本申请实施例提供了一种面部视频编码方法、解码方法及装置。面部视频编码方法包括:获取待编码的目标面部视频帧和参考帧列表中的多个初始参考面部视频帧;分别对多个初始参考面部视频帧和目标面部视频帧进行编码,得到面部视频比特流。本申请实施例中基于多个参考面部视频帧进行编码和解码操作,得到融合面部视频帧,其纹理质量和运动信息则同时参考了多个不同的参考面部视频帧,因此,重建得到的融合面部视频帧与目标面部视频帧之间的质量差异较小,提高了面部视频帧的重建质量。

Description

一种面部视频编码方法、解码方法及装置
本公开要求于2022年01月25日提交中国专利局、申请号为202210085777.7、申请名称为“一种面部视频编码方法、解码方法及装置”的中国专利申请以及于2022年01月25日提交中国专利局、申请号为202210085252.3、申请名称为“面部视频编码方法、解码方法及装置”的中国专利申请的优先权,其全部内容通过引用结合在本公开中。
技术领域
本申请实施例涉及计算机技术领域,尤其涉及一种面部视频编码方法、解码方法及装置。
背景技术
随着视频编码技术不断发展,为了提高视频编码性能,出现了多种多样的视频编码算法。例如:传统的采用基于块的运动估计、离散余弦变换等方法进行的视频编码算法;基于深度学习的端到端视频编码算法,等等。

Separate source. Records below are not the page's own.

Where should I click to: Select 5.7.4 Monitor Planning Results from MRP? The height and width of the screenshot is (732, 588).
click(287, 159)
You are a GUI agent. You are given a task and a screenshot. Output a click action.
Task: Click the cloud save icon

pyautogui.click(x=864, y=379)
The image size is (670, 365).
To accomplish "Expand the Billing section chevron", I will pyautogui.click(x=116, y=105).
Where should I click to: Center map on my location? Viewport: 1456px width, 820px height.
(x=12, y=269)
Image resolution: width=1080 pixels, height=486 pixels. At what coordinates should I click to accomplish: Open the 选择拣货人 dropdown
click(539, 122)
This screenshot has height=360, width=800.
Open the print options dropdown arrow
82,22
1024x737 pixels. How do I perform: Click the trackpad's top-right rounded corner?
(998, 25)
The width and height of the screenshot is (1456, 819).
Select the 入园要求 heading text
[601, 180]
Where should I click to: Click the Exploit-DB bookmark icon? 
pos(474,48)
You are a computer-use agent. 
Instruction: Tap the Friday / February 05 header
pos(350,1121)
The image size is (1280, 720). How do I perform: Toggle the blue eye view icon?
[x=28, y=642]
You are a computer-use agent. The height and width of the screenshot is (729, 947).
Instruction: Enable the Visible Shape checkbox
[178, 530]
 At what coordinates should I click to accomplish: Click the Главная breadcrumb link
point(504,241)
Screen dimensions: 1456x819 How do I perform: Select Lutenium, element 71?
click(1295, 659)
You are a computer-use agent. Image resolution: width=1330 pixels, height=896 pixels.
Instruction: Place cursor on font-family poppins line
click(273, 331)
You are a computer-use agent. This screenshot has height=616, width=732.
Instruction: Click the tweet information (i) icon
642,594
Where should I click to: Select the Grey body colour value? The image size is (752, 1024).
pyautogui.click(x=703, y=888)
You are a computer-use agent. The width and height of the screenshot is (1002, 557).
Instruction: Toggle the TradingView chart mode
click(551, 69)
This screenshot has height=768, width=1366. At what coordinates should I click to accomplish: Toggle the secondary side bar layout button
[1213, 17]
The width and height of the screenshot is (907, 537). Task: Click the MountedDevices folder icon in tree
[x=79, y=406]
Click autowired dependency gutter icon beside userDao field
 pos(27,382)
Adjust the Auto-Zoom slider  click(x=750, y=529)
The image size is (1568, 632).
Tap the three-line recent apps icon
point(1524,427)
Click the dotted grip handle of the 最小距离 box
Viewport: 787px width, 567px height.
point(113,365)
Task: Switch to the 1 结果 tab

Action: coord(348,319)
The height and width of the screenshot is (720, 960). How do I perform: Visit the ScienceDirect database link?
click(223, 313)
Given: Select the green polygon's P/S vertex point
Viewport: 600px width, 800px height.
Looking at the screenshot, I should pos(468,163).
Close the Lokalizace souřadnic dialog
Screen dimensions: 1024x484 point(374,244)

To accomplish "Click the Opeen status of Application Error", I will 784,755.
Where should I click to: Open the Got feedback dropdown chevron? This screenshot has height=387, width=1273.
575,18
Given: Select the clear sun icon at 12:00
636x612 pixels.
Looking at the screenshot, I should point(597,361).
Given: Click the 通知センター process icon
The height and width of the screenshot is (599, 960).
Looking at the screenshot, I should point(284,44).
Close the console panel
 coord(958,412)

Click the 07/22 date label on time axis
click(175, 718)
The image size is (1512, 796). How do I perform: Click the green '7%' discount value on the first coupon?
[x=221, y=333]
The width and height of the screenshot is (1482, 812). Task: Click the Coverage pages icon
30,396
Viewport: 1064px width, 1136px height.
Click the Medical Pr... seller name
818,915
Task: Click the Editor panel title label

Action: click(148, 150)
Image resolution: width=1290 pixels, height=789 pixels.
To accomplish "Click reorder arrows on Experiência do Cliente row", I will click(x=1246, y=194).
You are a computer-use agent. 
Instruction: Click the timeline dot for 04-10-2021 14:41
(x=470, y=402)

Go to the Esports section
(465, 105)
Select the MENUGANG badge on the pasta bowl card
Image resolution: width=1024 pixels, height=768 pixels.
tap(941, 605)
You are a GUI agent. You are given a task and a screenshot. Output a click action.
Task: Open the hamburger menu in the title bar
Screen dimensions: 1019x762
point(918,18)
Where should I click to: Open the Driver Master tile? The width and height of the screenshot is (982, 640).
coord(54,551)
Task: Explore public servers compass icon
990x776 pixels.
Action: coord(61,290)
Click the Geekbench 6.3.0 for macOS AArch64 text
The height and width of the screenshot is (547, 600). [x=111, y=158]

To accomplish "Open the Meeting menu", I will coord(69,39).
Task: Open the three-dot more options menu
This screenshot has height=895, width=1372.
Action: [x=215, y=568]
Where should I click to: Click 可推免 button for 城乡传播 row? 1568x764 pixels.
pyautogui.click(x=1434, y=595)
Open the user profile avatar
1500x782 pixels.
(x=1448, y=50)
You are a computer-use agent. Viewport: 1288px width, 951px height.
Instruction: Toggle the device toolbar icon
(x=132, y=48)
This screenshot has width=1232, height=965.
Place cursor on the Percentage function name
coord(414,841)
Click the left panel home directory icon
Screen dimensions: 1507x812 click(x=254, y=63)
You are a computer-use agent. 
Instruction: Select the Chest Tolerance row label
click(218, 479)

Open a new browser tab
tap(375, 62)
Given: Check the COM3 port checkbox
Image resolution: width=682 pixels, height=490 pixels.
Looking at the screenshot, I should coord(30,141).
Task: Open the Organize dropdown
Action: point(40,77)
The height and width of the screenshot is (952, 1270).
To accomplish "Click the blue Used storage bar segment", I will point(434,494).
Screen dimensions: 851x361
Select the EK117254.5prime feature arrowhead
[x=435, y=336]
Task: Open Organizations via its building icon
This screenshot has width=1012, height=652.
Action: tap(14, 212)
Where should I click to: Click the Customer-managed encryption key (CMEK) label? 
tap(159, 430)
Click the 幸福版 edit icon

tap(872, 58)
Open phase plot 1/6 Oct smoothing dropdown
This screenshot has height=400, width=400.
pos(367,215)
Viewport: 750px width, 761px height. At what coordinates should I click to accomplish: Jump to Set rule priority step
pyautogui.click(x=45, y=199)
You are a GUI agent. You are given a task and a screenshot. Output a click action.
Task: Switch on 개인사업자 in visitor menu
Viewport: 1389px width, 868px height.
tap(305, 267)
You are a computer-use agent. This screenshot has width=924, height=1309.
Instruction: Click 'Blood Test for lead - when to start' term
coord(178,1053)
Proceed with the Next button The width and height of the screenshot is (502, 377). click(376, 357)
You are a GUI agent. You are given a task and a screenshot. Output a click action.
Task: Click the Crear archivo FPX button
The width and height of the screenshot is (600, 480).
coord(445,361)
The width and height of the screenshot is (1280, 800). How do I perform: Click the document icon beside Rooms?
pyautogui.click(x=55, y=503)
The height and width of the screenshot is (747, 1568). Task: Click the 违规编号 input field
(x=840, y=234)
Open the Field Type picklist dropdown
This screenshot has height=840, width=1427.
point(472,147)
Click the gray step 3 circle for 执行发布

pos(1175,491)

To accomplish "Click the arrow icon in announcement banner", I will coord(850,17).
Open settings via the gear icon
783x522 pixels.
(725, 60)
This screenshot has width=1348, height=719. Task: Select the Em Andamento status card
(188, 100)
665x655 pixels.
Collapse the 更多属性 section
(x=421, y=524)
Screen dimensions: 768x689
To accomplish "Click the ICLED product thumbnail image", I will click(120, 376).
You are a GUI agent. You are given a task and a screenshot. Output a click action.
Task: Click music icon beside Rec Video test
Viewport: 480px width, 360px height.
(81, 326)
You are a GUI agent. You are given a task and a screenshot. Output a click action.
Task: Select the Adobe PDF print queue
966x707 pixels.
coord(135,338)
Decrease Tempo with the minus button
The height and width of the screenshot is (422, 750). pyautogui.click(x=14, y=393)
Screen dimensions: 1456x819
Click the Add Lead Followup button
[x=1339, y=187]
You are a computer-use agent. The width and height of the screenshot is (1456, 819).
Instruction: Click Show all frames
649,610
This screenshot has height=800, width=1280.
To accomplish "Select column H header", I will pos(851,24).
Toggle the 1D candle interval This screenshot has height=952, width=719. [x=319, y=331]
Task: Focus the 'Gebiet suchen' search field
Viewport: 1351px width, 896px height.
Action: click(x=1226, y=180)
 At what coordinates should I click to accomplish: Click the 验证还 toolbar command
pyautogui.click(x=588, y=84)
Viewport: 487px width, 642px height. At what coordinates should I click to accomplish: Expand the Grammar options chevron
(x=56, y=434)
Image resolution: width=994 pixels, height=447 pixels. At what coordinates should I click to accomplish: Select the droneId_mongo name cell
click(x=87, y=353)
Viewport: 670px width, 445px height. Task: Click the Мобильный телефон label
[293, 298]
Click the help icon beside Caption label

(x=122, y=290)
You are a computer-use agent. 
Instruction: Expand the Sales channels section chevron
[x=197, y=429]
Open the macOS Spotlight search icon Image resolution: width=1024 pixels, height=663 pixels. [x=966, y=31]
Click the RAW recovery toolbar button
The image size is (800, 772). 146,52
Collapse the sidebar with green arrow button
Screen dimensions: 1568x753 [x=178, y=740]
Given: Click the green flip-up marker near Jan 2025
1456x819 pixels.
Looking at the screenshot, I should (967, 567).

目前,现有视频编码算法,在进行面部视频编码及解码时,通常选择视频中的第一帧作为参考帧,对后续视频帧进行编码及解码,以得到对应的重建面部视频帧。但是,这样得到的重建面部视频帧,与待编码的原面部视频帧相比,其纹理质量较差,同时,运动描述的精度也较低。也就是说,现有的上述视频编码算法,得到的重建面部视频帧的质量较差。
发明内容
有鉴于此,本申请实施例提供一种面部视频编码方法、解码方法及装置,以至少部分解决上述问题。
根据本申请实施例的第一方面,提供了一种面部视频编码方法,包括:
获取待编码的目标面部视频帧和参考帧列表中的多个初始参考面部视频帧;
分别对所述多个初始参考面部视频帧和所述目标面部视频帧进行编码,得到面部视频比特流。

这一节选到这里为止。